Distribution des cadeaux offerts aux enfants Pygmées par leurs parrains et marraines
De retour de leur campement, les enfants ont eu droit à un deuxième Noël avec la distribution des cadeaux offerts par les parrains et marraines et par SOS Enfants. Par souci d’égalité, tous les dons ont été partagés et aucun enfant n’a été oublié. La majorité des cadeaux sont “utiles”: chaussures, vêtements, sous-vêtements, draps, lampes, savons…
Les pièces uniques ou en quantité réduite sont mises à la disposition de tous (poupées, voitures, ballons...).

Scolarité et formation professionnelle

Concernant la scolarité de nos enfants, le fait marquant cette année est le nombre important de jeunes adolescents ayant choisi de faire une formation qualifiante, en différents lieux, dans l’enseignement technique.

Formations à Bipindi
Deux établissements se sont ouverts cette année dans notre petit village de Bipindi, offrant ainsi une vraie opportunité à nos jeunes d’acquérir une formation professionnelle sans trop s’éloigner de leur famille et de leur lieu de vie. Il s’agit du collège d’enseignement technique industriel et commercial (CETIC) et du centre de promotion de la Femme et de la Famille (CPFF). Ces deux établissements proposent une formation professionnelle sur quatre ans et ont attiré des jeunes de niveau moyen, non désireux de poursuivre des études générales après le primaire, mais souhaitant plutôt apprendre un métier rapidement.
  • Le CETIC accueille 4 garçons Bagyeli, 3 en section électricité et un en maçonnerie. La première année est un tronc commun pour toutes les filières, la spécialisation se faisant à partir de la deuxième année.
  • Le CPFF dispense une formation à 4 adolescentes Bagyeli, 2 en section économie sociale et familiale (ESF) et 2 en section industrie de l’habillement (IH). L’année scolaire se divise en deux périodes : 6 mois de théorie et pratique, et 3 mois de stage dans les ateliers.
De l’avis des enseignants respectifs, il s’avère que les jeunes sont très motivés, assidus, disciplinés, et s’adaptent relativement bien à leur nouveau cadre d’études.

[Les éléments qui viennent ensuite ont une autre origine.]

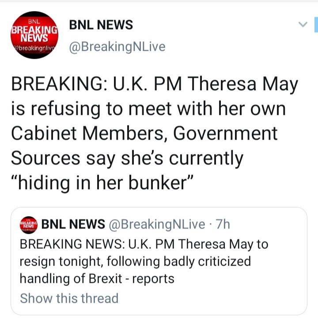Open the small avatar in the quoted tweet
The image size is (318, 320).
click(29, 225)
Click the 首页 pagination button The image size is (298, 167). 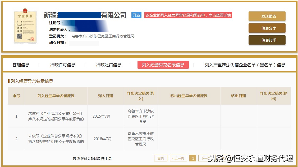[x=161, y=158]
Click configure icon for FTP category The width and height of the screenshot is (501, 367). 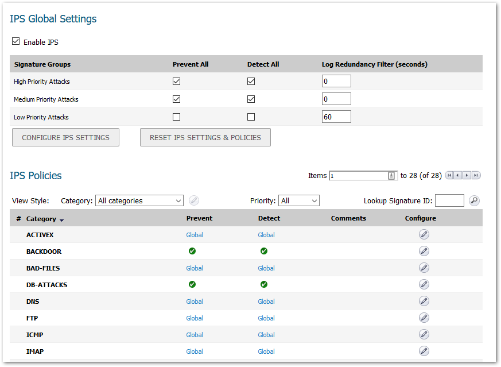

Le démarrage des cours a connu quelques difficultés d’ordre matériel principalement : les filles n’avaient pas de tables-bancs et devaient travailler à même le sol. Le foyer a du prêter des bancs pour ses élèves.

Autre problème : le coût du matériel de formation est très élevé dans les centres et demande un effort financier au Fondaf. Concernant l’intégration des élèves Bagyeli, les filles principalement ont dû faire face au comportement discriminatoire de leurs camarades Bantous. Le foyer a dû intervenir auprès de la direction pour que ce genre de comportement soit sanctionné. Cet incident nous montre que la mission du Fondaf, qui est de faire une place dans la société à ce peuple Bagyeli, est loin d’être achevée.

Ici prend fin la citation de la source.